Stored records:
++++++++++

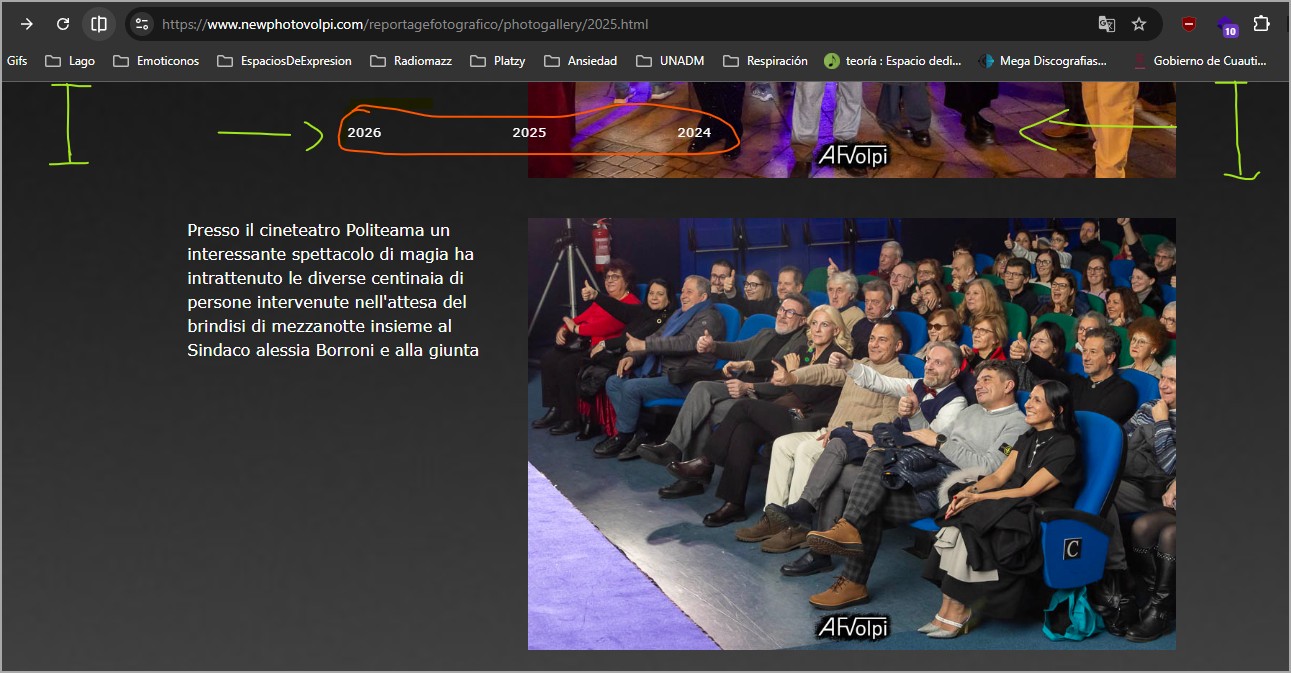Expand the Emoticonos bookmark folder
The height and width of the screenshot is (673, 1291).
point(156,61)
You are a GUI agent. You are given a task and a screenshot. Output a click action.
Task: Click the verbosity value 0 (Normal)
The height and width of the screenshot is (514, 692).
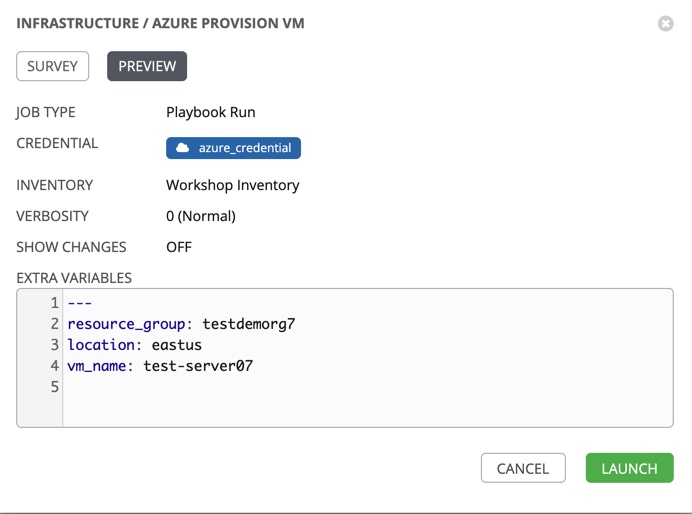click(x=201, y=216)
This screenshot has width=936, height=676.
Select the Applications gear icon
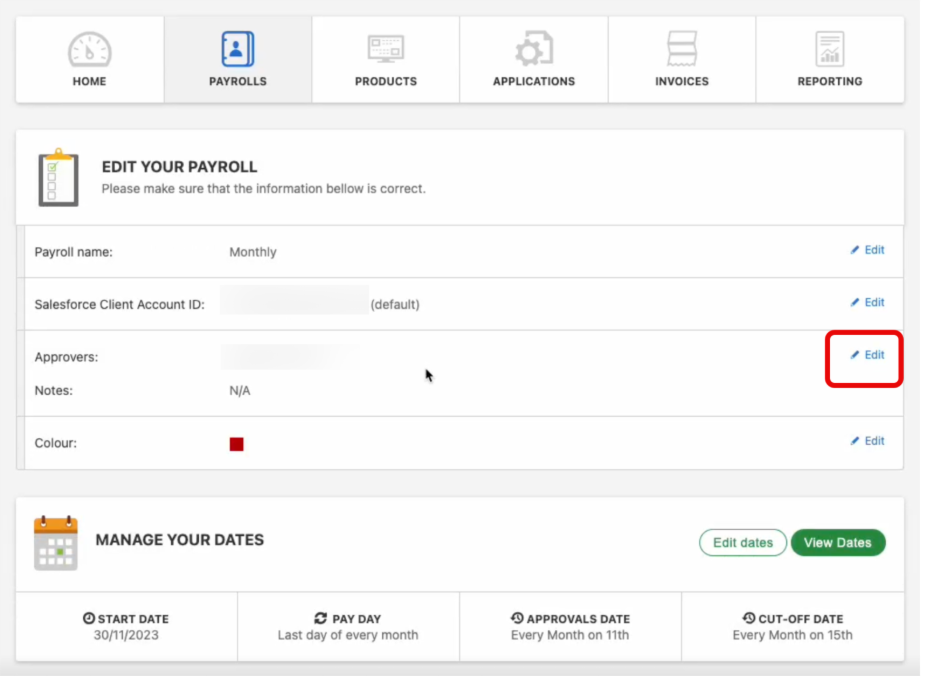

++++++++++

● **Work item**: Pictures are to be left out; the answer must otherwise be exactly the lines from the one with "The height and width of the screenshot is (514, 692)." through the final line of the entries above, both included.

● **Expected output**:
The height and width of the screenshot is (514, 692).
click(x=201, y=216)
This screenshot has width=936, height=676.
Select the Applications gear icon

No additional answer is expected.